SHORT EXERCISE 1
In the listing below, reproduce every line from the one containing "You are a computer-use agent. 497x599 pixels." through the end of the listing, both included, and omit the pictures.

QUOTED PASSAGE

━━━

We then checked our DNS settings due to the fact that some ISP's now perform a reverse checkup on the mail domain. With our ISP, we made modifications to the DNS to adjust the PTR record to point to our mail server:

_PTR Name: mail.sender.com
PTR Address: 1.2.3.4_

These changes to the DNS did not work.

At this point, we tested via telnet (i.e. telnet receiver.com 25) and performed a test email send through telnet. We verified that these emails were received and now know that this is not a connection issue with their servers.

After verifiying that telnet emails worked, we installed Microsoft Network Monitor 3.0 to see if we could find the issue through the data packets transmitted by Exchange.

━━━

RECORDS FOR PROCESSING
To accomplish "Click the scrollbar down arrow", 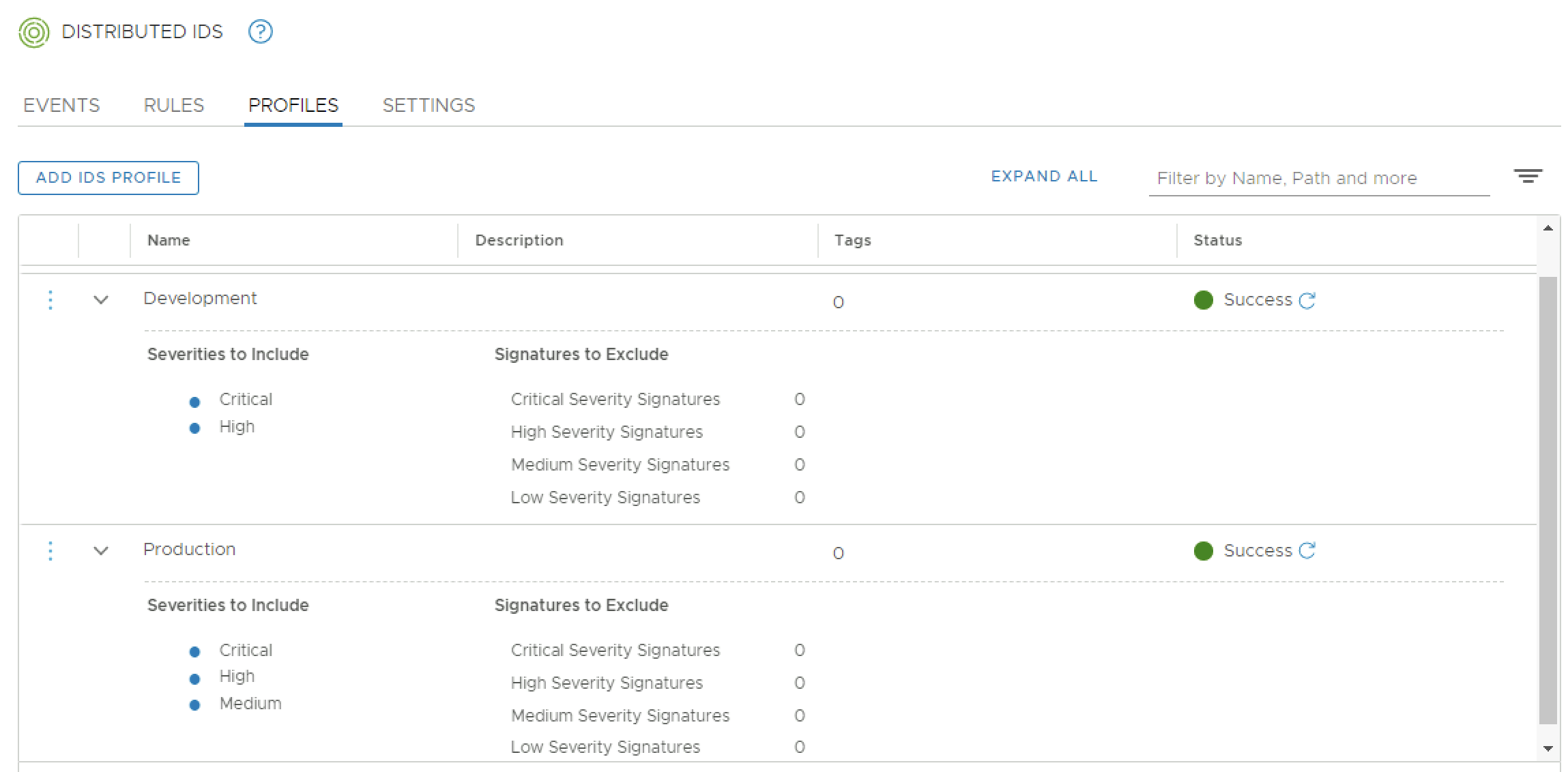I will pos(1548,748).
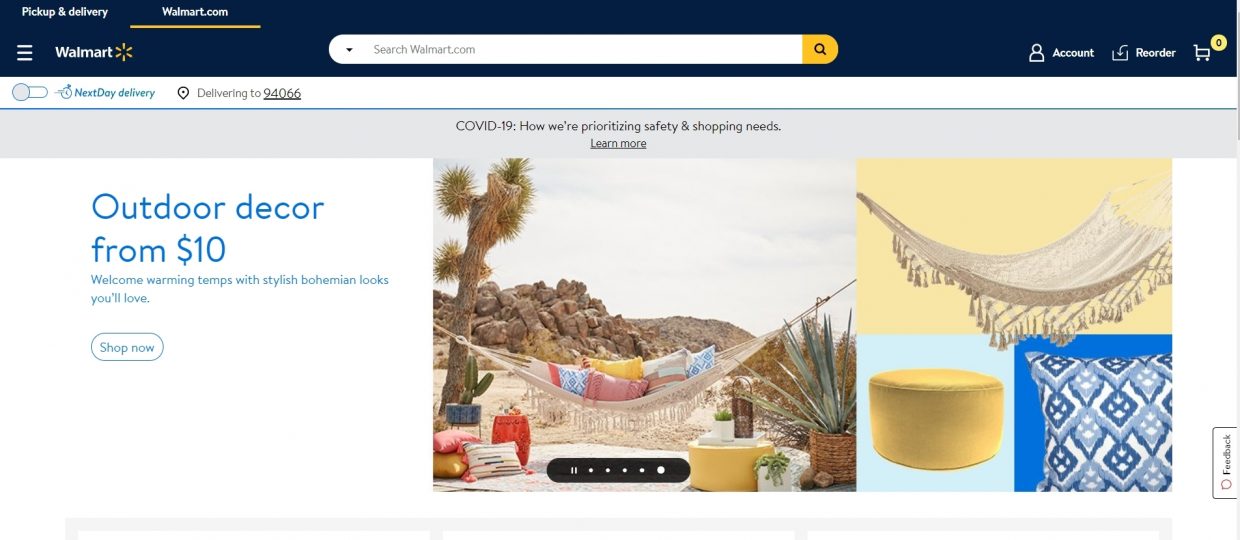This screenshot has width=1240, height=540.
Task: Open the Account person icon
Action: tap(1037, 53)
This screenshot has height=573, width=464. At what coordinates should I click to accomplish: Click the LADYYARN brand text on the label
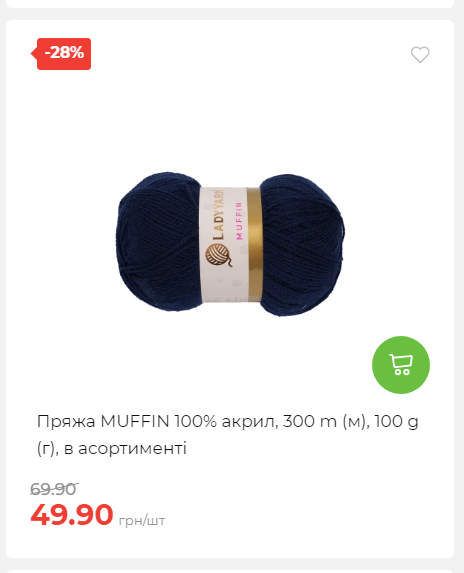(218, 214)
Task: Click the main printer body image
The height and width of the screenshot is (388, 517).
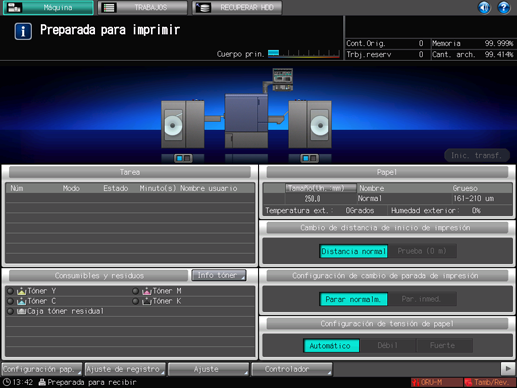Action: point(246,121)
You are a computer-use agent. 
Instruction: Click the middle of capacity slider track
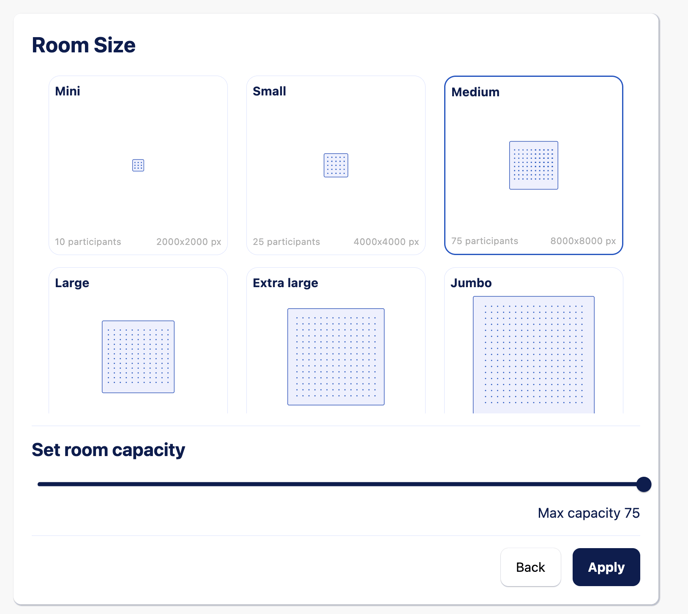(x=340, y=484)
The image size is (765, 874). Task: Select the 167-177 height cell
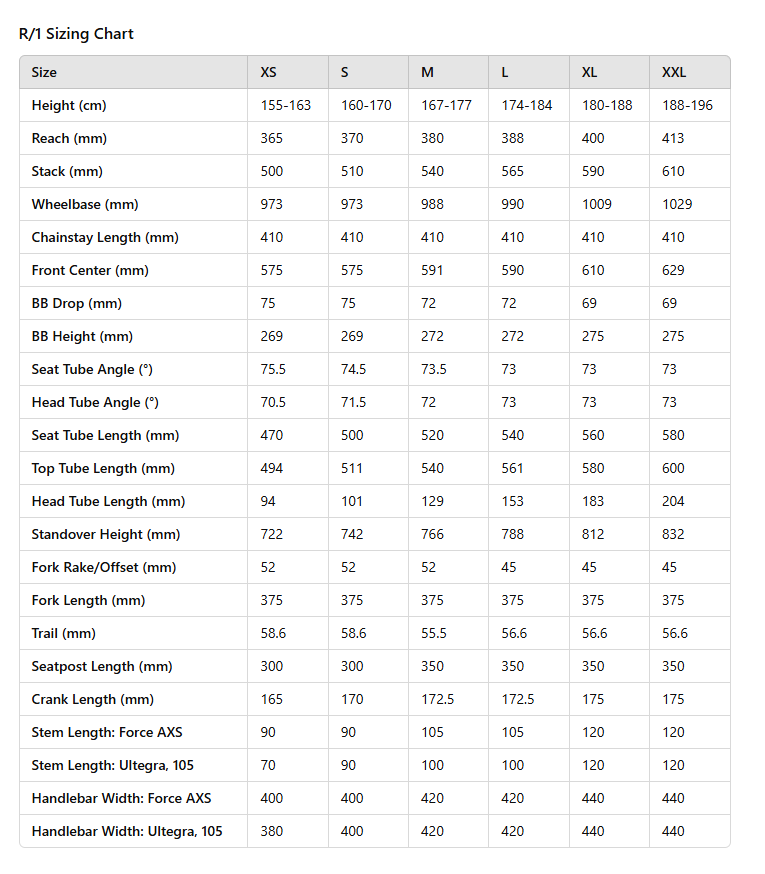click(446, 105)
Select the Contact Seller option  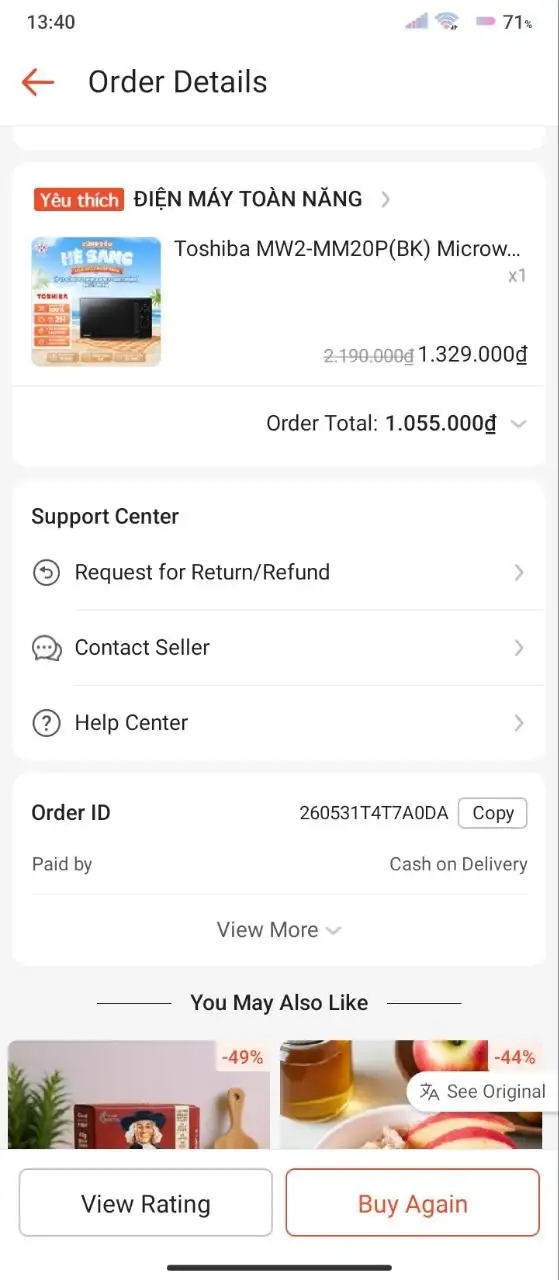[279, 648]
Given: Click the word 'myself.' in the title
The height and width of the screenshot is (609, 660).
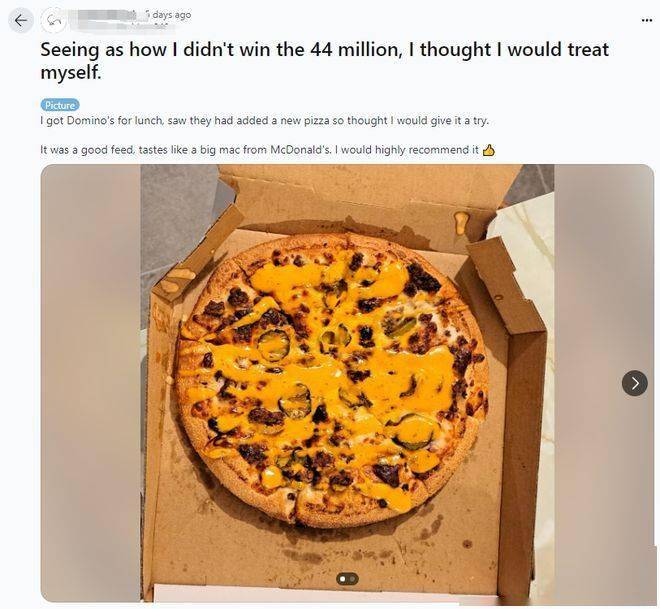Looking at the screenshot, I should (71, 73).
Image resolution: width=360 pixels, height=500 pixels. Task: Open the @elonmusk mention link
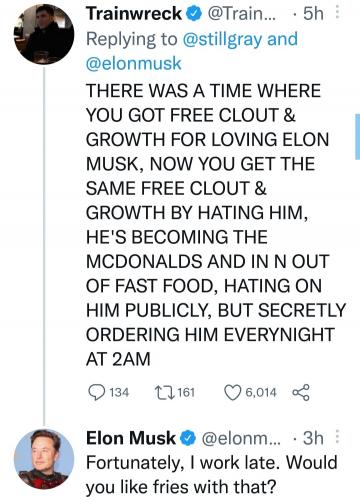coord(134,63)
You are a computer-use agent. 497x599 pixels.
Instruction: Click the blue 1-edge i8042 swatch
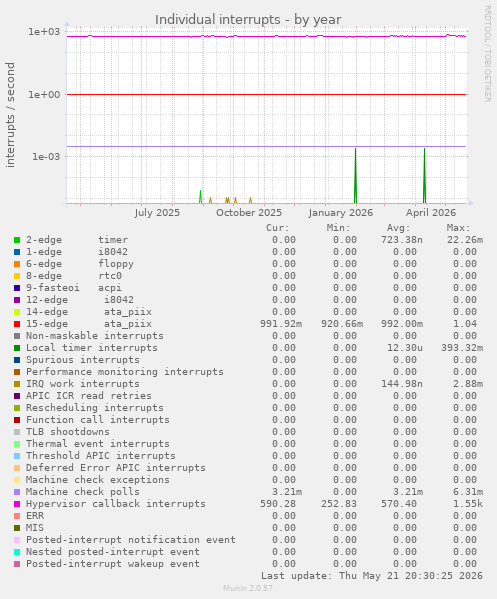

━━━

SHORT EXERCISE 2
According to the mail server troubleshooting passage, why was the PTR record changed to point to the mail server?

EXPECTED OUTPUT 1
You are a computer-use agent. 497x599 pixels.
Instruction: Click the blue 1-edge i8042 swatch

EXPECTED OUTPUT 2
The DNS settings were checked and the PTR record was changed because some ISPs now perform a reverse lookup on the mail domain.